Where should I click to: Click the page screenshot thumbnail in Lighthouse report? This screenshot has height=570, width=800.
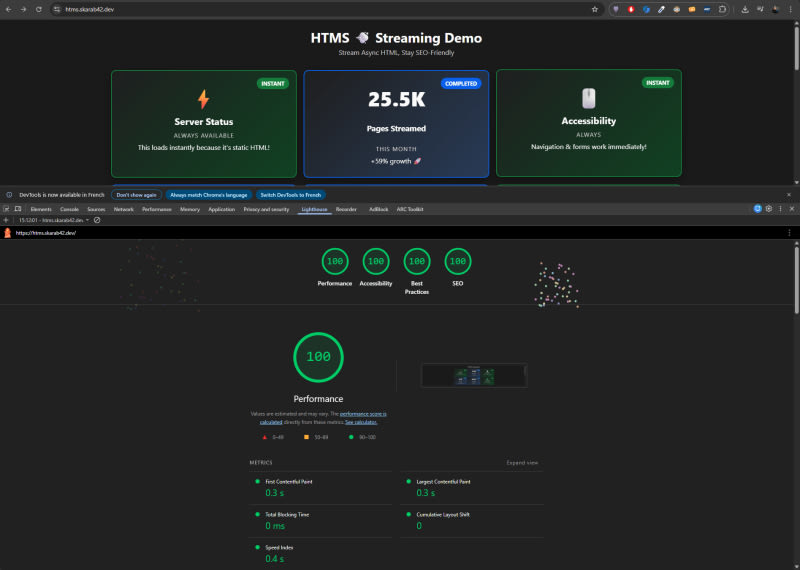473,376
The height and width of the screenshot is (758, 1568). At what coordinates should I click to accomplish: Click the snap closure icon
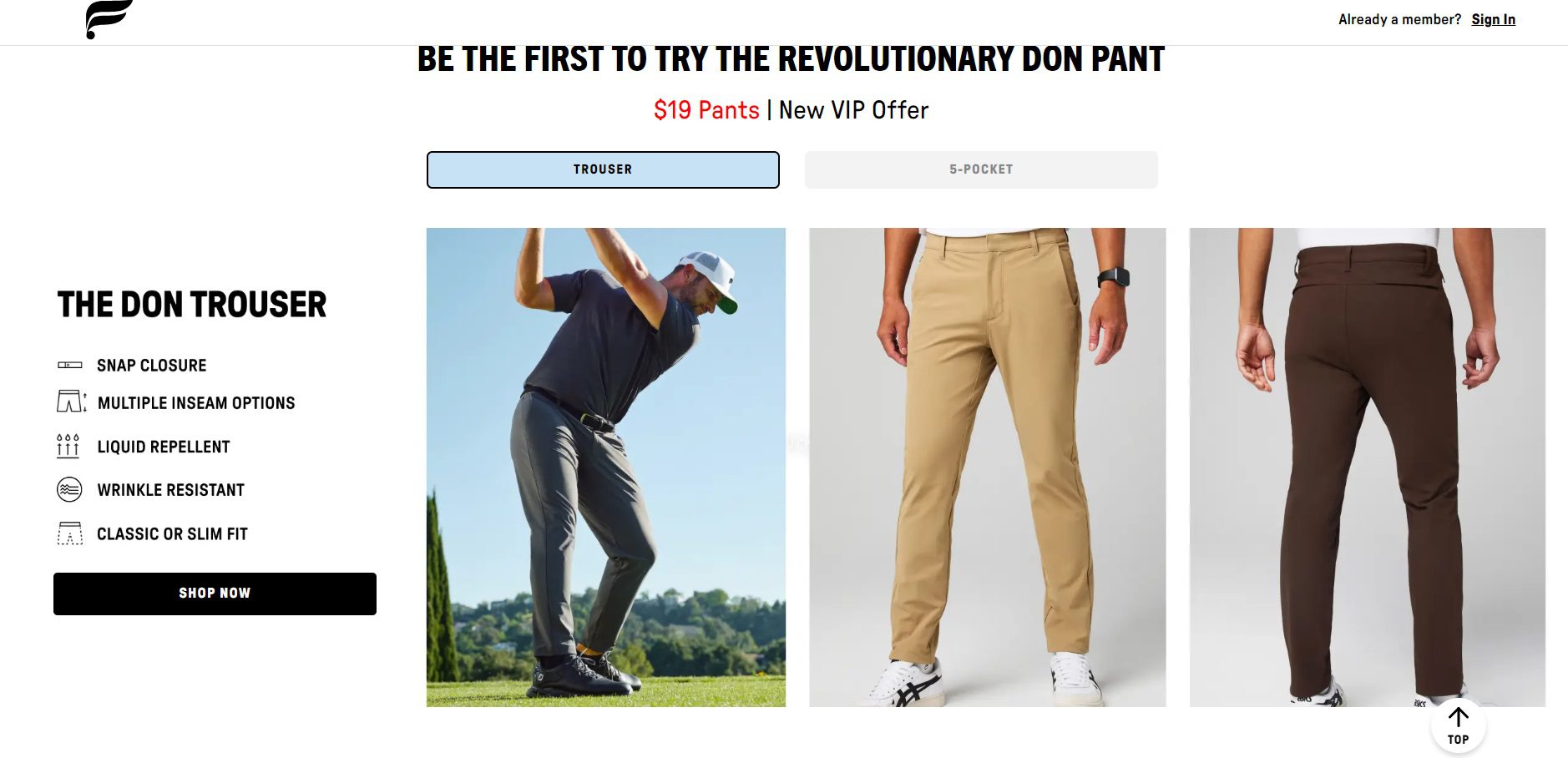70,365
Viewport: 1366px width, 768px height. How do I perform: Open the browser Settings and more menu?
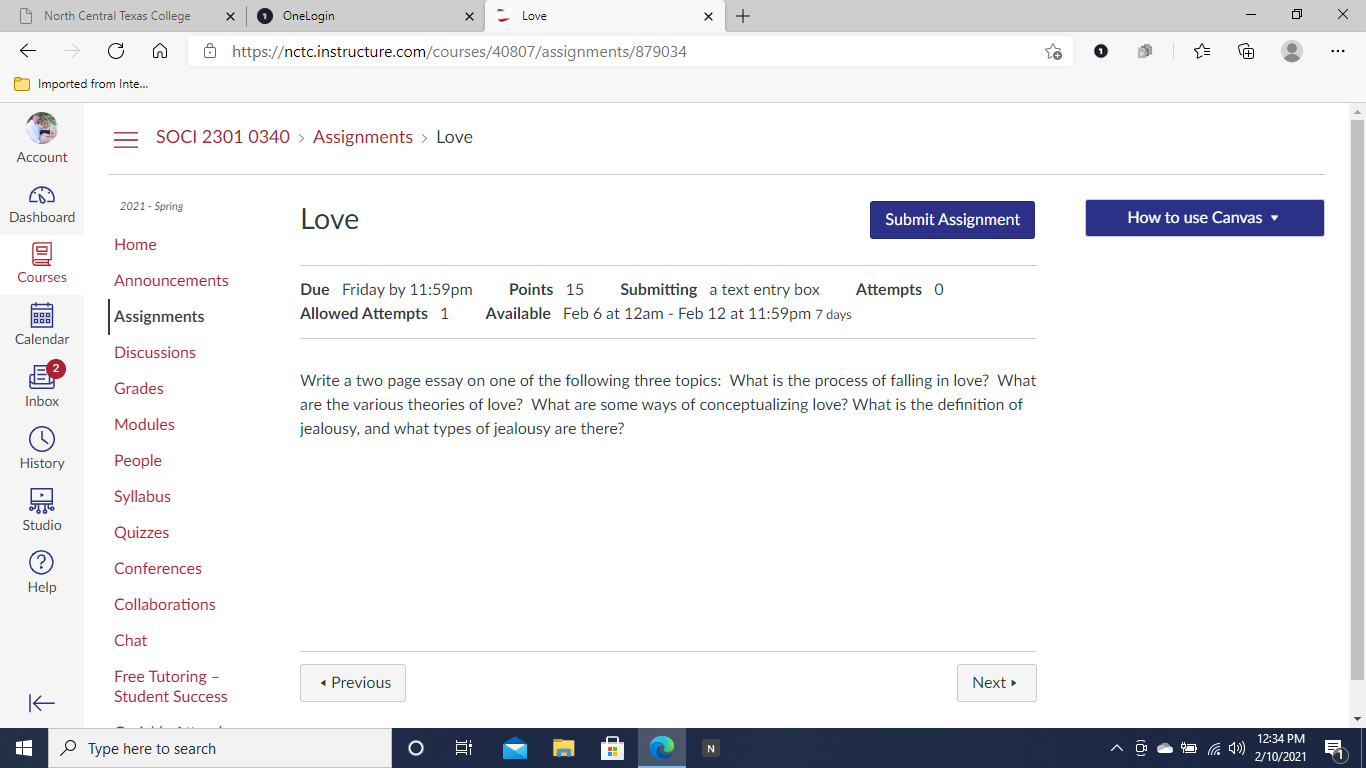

__WORK ORDER__
Please reproduce, exactly and only, the lines from the line containing "The height and" through the last line of the material above, minus any pictures.

__TASK ANSWER__
The height and width of the screenshot is (758, 1568). At what coordinates should I click to accomplish: Click the snap closure icon
70,365
Viewport: 1366px width, 768px height. How do I perform: Open the browser Settings and more menu?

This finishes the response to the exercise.